Sticky sessions route a user to the same backend for the duration of their session. Useful for applications that store session state locally (not in a shared cache). Dangerous for load distribution.

If backend1 has 100 sticky sessions and backend2 has 5, backend1 is doing 20x the work. Adding capacity does not help because new users go to the new backends but existing sessions stay on the old ones.

The correct fix is not sticky sessions. It is externalizing session state to a shared store (Redis) so that any backend can serve any user. Then sticky sessions are unnecessary and you get better load distribution. This is especially important if your backends use WebSocket connections, where sticky sessions create even more imbalanced load.

If you must use sticky sessions, monitor per-backend load and set a session timeout that rebalances over time.

Rate Limiting at the Load Balancer Level

Many teams implement rate limiting in application code. Application-level rate limiting is better than nothing but misses a significant attack surface: requests that consume connections and CPU before reaching rate limiting middleware.

Load balancer rate limiting operates at the connection level, before application code runs:

# Rate limit by IP - 10 requests/second, burst of 20
limit_req_zone $binary_remote_addr zone=api:10m rate=10r/s;

server {
    location /api/ {
        limit_req zone=api burst=20 nodelay;
        limit_req_status 429;
        proxy_pass http://backend;
    }
}

This drops excess requests before they touch your backend. For protecting against simple denial-of-service or scraping attacks, load balancer rate limiting is more effective than application-level rate limiting.

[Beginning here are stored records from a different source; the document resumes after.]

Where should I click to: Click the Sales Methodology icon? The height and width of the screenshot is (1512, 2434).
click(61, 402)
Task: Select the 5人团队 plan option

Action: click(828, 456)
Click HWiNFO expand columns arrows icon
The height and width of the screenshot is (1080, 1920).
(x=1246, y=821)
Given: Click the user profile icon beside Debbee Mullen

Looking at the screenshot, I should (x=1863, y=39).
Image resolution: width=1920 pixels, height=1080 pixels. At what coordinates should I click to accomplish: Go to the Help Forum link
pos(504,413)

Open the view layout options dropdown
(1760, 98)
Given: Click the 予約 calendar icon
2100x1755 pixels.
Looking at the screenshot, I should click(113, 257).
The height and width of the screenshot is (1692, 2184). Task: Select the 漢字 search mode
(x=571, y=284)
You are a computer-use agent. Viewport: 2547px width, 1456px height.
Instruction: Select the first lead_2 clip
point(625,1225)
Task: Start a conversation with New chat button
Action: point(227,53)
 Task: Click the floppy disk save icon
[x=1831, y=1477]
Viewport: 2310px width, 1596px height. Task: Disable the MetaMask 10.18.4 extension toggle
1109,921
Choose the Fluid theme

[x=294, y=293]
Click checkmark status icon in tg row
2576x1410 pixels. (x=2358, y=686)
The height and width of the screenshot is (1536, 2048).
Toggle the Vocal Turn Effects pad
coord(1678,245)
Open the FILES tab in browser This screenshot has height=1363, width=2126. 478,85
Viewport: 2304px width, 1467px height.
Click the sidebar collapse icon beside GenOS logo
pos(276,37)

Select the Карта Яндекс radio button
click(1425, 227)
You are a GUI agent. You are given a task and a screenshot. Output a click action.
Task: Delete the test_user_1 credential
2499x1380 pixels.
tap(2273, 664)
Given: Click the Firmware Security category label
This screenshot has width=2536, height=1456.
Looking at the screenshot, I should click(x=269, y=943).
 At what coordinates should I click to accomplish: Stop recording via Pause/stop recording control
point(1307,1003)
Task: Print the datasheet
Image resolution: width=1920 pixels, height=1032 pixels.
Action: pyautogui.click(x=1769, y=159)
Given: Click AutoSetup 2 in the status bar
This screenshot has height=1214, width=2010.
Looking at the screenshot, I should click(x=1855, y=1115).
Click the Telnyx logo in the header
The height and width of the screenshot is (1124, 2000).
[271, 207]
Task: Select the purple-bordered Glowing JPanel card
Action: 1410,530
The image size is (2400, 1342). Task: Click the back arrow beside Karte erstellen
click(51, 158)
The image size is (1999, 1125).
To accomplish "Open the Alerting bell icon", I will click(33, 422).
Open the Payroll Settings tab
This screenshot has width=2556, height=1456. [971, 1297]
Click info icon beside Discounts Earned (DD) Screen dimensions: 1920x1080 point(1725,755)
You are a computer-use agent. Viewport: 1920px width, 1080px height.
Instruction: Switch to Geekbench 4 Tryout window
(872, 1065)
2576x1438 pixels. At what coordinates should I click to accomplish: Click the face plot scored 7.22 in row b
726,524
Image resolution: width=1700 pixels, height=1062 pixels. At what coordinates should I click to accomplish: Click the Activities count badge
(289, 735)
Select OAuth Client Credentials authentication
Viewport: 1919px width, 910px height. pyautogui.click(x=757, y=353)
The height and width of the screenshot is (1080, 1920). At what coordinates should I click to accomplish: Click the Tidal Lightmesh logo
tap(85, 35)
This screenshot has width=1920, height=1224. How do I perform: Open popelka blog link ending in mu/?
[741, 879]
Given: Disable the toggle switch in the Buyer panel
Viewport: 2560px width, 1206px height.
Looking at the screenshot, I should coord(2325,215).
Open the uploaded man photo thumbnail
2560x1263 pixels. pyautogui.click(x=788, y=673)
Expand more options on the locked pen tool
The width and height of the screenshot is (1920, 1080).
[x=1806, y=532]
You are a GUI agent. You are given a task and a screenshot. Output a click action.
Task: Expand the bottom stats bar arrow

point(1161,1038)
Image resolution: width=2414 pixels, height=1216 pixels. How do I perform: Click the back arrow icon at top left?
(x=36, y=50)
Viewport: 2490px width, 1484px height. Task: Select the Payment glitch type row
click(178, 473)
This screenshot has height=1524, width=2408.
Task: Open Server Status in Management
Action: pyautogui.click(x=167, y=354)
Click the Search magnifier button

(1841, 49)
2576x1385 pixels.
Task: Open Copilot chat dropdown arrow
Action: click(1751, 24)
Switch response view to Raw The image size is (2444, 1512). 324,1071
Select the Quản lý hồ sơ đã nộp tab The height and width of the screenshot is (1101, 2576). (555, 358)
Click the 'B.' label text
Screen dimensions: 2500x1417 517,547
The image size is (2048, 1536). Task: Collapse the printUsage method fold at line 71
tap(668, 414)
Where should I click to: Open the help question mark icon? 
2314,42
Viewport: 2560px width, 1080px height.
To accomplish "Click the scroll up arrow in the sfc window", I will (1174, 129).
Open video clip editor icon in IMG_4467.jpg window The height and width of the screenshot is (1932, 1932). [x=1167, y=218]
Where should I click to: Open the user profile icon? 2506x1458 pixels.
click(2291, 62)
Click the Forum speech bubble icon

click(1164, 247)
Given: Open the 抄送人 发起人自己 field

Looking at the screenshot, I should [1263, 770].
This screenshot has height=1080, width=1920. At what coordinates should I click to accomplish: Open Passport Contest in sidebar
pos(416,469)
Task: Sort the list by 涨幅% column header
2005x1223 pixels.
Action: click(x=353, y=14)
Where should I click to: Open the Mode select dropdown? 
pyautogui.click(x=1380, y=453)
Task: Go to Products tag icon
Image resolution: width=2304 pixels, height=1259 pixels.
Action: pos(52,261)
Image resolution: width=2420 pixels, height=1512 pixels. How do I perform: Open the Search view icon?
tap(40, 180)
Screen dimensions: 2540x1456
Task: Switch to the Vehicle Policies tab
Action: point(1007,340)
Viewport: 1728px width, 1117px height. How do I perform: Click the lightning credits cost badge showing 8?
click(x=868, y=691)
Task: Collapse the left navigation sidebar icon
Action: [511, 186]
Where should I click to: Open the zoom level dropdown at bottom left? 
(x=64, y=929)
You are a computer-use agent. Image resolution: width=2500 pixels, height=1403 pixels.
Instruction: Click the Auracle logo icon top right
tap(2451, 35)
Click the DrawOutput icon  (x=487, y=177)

The Configuration Audit Checklist

Setting Check
Health check timeout Under 2 seconds
Health check interval Under 10 seconds
Health check path Dedicated endpoint that does real checks
Connection draining Enabled with appropriate timeout
Proxy timeouts Set based on actual 99th percentile response times
next_upstream Configured to try next backend on failure
TLS version 1.2+ only
Rate limiting Configured at load balancer level
Sticky sessions Removed unless truly necessary

Bottom Line

Load balancer configurations set up once and never revisited cause production incidents that seem like backend failures but are actually configuration failures. Health checks that are too lenient keep bad backends in rotation. Missing connection draining drops in-flight requests during deployments. Overly long timeouts cause connection exhaustion under load. If your backends run on Kubernetes, orphaned LoadBalancer services add cost on top of misconfiguration risk. A one-hour audit of your load balancer configuration against this checklist will find at least one setting that will cause an incident if left unaddressed.